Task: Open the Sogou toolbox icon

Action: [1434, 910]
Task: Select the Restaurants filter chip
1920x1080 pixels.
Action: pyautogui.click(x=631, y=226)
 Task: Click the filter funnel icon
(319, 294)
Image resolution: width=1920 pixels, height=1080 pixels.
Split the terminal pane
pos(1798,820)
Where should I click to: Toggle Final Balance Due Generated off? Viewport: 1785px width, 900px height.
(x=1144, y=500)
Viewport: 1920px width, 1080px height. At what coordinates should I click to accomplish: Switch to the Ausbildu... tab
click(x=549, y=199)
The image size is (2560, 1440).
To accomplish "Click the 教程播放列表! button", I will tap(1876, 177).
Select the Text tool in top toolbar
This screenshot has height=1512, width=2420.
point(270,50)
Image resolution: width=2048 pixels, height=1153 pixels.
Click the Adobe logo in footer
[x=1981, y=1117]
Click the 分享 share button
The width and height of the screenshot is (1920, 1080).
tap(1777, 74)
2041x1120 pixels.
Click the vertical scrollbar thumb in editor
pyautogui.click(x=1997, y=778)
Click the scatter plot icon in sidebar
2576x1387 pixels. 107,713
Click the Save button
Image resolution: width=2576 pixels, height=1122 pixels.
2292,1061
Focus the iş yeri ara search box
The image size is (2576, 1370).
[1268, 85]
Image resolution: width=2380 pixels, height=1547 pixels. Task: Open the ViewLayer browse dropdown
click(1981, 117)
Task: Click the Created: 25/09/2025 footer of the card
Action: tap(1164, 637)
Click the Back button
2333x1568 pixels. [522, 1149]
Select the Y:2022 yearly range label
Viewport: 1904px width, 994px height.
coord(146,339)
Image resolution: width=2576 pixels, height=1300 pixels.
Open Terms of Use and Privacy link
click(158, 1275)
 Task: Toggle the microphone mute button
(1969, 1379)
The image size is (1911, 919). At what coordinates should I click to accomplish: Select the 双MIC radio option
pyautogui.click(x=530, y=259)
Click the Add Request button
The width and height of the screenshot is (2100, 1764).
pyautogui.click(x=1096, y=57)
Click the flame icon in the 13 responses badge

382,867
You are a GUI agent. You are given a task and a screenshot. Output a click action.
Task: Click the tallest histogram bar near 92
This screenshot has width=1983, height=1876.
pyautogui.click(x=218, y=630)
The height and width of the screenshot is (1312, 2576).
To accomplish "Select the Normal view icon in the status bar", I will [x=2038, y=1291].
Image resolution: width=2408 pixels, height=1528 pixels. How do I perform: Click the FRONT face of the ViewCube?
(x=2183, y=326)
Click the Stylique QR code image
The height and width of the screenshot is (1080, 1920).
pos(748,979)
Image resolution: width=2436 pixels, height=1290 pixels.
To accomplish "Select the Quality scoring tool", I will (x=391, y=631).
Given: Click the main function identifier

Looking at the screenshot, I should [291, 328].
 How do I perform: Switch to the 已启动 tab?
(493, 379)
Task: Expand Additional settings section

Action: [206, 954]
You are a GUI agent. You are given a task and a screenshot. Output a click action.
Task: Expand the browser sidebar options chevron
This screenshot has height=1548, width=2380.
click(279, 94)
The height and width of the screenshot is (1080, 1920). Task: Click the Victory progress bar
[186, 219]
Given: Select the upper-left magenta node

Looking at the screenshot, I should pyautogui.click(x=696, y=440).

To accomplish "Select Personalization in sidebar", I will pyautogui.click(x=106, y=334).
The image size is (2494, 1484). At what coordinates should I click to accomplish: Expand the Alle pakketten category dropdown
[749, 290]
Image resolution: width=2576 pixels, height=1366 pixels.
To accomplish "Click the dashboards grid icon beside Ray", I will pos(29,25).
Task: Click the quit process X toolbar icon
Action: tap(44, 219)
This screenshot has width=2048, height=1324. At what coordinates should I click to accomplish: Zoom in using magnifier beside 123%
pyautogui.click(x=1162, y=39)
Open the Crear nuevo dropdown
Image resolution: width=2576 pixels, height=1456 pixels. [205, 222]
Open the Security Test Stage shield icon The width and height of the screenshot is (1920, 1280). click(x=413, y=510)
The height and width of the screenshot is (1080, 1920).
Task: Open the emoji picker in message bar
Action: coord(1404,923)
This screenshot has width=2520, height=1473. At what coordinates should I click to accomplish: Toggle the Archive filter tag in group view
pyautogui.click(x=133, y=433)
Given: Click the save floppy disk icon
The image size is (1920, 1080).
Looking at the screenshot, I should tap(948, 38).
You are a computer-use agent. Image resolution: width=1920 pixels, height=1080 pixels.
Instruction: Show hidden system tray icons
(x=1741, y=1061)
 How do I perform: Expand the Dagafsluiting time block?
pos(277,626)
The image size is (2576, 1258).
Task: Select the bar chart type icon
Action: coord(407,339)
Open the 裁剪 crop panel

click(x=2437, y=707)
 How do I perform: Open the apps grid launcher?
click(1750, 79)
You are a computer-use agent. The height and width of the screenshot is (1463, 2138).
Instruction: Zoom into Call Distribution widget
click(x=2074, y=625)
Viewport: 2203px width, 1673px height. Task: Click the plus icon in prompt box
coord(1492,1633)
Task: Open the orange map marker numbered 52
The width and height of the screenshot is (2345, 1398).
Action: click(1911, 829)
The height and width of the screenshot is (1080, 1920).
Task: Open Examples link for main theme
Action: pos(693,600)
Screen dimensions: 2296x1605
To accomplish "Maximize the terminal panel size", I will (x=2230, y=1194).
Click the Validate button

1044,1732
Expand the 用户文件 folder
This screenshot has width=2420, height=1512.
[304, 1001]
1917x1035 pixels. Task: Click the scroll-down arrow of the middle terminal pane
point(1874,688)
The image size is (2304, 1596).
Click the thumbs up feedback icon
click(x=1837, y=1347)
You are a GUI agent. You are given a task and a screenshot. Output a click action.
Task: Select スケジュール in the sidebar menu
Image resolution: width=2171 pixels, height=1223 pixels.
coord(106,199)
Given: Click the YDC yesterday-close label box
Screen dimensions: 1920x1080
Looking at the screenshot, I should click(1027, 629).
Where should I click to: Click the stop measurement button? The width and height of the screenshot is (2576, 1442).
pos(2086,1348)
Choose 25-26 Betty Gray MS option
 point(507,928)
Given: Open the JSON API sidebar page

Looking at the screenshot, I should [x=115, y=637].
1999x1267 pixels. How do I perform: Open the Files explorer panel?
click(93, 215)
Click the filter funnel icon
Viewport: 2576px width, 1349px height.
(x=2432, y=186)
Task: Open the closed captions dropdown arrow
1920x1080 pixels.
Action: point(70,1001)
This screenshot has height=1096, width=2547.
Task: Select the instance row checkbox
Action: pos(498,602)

Exercise brief: What do the records say? Quote them all exactly.

Written response:
Task: Open the Sogou toolbox icon

Action: [1434, 910]
Task: Select the Restaurants filter chip
1920x1080 pixels.
Action: pyautogui.click(x=631, y=226)
 Task: Click the filter funnel icon
(319, 294)
Image resolution: width=1920 pixels, height=1080 pixels.
Split the terminal pane
pos(1798,820)
Where should I click to: Toggle Final Balance Due Generated off? Viewport: 1785px width, 900px height.
(x=1144, y=500)
Viewport: 1920px width, 1080px height. At what coordinates should I click to accomplish: Switch to the Ausbildu... tab
click(x=549, y=199)
The image size is (2560, 1440).
To accomplish "Click the 教程播放列表! button", I will tap(1876, 177).
Select the Text tool in top toolbar
This screenshot has height=1512, width=2420.
point(270,50)
Image resolution: width=2048 pixels, height=1153 pixels.
Click the Adobe logo in footer
[x=1981, y=1117]
Click the 分享 share button
The width and height of the screenshot is (1920, 1080).
tap(1777, 74)
2041x1120 pixels.
Click the vertical scrollbar thumb in editor
pyautogui.click(x=1997, y=778)
Click the scatter plot icon in sidebar
2576x1387 pixels. 107,713
Click the Save button
Image resolution: width=2576 pixels, height=1122 pixels.
2292,1061
Focus the iş yeri ara search box
The image size is (2576, 1370).
[1268, 85]
Image resolution: width=2380 pixels, height=1547 pixels. Task: Open the ViewLayer browse dropdown
click(1981, 117)
Task: Click the Created: 25/09/2025 footer of the card
Action: tap(1164, 637)
Click the Back button
2333x1568 pixels. [522, 1149]
Select the Y:2022 yearly range label
Viewport: 1904px width, 994px height.
coord(146,339)
Image resolution: width=2576 pixels, height=1300 pixels.
Open Terms of Use and Privacy link
click(158, 1275)
 Task: Toggle the microphone mute button
(1969, 1379)
The image size is (1911, 919). At what coordinates should I click to accomplish: Select the 双MIC radio option
pyautogui.click(x=530, y=259)
Click the Add Request button
The width and height of the screenshot is (2100, 1764).
pyautogui.click(x=1096, y=57)
Click the flame icon in the 13 responses badge

382,867
You are a GUI agent. You are given a task and a screenshot. Output a click action.
Task: Click the tallest histogram bar near 92
This screenshot has width=1983, height=1876.
pyautogui.click(x=218, y=630)
The height and width of the screenshot is (1312, 2576).
To accomplish "Select the Normal view icon in the status bar", I will [x=2038, y=1291].
Image resolution: width=2408 pixels, height=1528 pixels. How do I perform: Click the FRONT face of the ViewCube?
(x=2183, y=326)
Click the Stylique QR code image
The height and width of the screenshot is (1080, 1920).
pos(748,979)
Image resolution: width=2436 pixels, height=1290 pixels.
To accomplish "Select the Quality scoring tool", I will (x=391, y=631).
Given: Click the main function identifier

Looking at the screenshot, I should [291, 328].
 How do I perform: Switch to the 已启动 tab?
(493, 379)
Task: Expand Additional settings section

Action: [206, 954]
You are a GUI agent. You are given a task and a screenshot. Output a click action.
Task: Expand the browser sidebar options chevron
This screenshot has height=1548, width=2380.
click(279, 94)
The height and width of the screenshot is (1080, 1920). Task: Click the Victory progress bar
[186, 219]
Given: Select the upper-left magenta node

Looking at the screenshot, I should pyautogui.click(x=696, y=440).

To accomplish "Select Personalization in sidebar", I will pyautogui.click(x=106, y=334).
The image size is (2494, 1484). At what coordinates should I click to accomplish: Expand the Alle pakketten category dropdown
[749, 290]
Image resolution: width=2576 pixels, height=1366 pixels.
To accomplish "Click the dashboards grid icon beside Ray", I will pos(29,25).
Task: Click the quit process X toolbar icon
Action: tap(44, 219)
This screenshot has width=2048, height=1324. At what coordinates should I click to accomplish: Zoom in using magnifier beside 123%
pyautogui.click(x=1162, y=39)
Open the Crear nuevo dropdown
Image resolution: width=2576 pixels, height=1456 pixels. [205, 222]
Open the Security Test Stage shield icon The width and height of the screenshot is (1920, 1280). click(x=413, y=510)
The height and width of the screenshot is (1080, 1920).
Task: Open the emoji picker in message bar
Action: coord(1404,923)
This screenshot has width=2520, height=1473. At what coordinates should I click to accomplish: Toggle the Archive filter tag in group view
pyautogui.click(x=133, y=433)
Given: Click the save floppy disk icon
The image size is (1920, 1080).
Looking at the screenshot, I should tap(948, 38).
You are a computer-use agent. Image resolution: width=1920 pixels, height=1080 pixels.
Instruction: Show hidden system tray icons
(x=1741, y=1061)
 How do I perform: Expand the Dagafsluiting time block?
pos(277,626)
The image size is (2576, 1258).
Task: Select the bar chart type icon
Action: coord(407,339)
Open the 裁剪 crop panel

click(x=2437, y=707)
 How do I perform: Open the apps grid launcher?
click(1750, 79)
You are a computer-use agent. The height and width of the screenshot is (1463, 2138).
Instruction: Zoom into Call Distribution widget
click(x=2074, y=625)
Viewport: 2203px width, 1673px height. Task: Click the plus icon in prompt box
coord(1492,1633)
Task: Open the orange map marker numbered 52
The width and height of the screenshot is (2345, 1398).
Action: click(1911, 829)
The height and width of the screenshot is (1080, 1920).
Task: Open Examples link for main theme
Action: pos(693,600)
Screen dimensions: 2296x1605
To accomplish "Maximize the terminal panel size", I will (x=2230, y=1194).
Click the Validate button

1044,1732
Expand the 用户文件 folder
This screenshot has width=2420, height=1512.
[304, 1001]
1917x1035 pixels. Task: Click the scroll-down arrow of the middle terminal pane
point(1874,688)
The image size is (2304, 1596).
Click the thumbs up feedback icon
click(x=1837, y=1347)
You are a GUI agent. You are given a task and a screenshot. Output a click action.
Task: Select スケジュール in the sidebar menu
Image resolution: width=2171 pixels, height=1223 pixels.
coord(106,199)
Given: Click the YDC yesterday-close label box
Screen dimensions: 1920x1080
Looking at the screenshot, I should click(1027, 629).
Where should I click to: Click the stop measurement button? The width and height of the screenshot is (2576, 1442).
pos(2086,1348)
Choose 25-26 Betty Gray MS option
 point(507,928)
Given: Open the JSON API sidebar page

Looking at the screenshot, I should [x=115, y=637].
1999x1267 pixels. How do I perform: Open the Files explorer panel?
click(93, 215)
Click the filter funnel icon
Viewport: 2576px width, 1349px height.
(x=2432, y=186)
Task: Open the closed captions dropdown arrow
1920x1080 pixels.
Action: point(70,1001)
This screenshot has height=1096, width=2547.
Task: Select the instance row checkbox
Action: pos(498,602)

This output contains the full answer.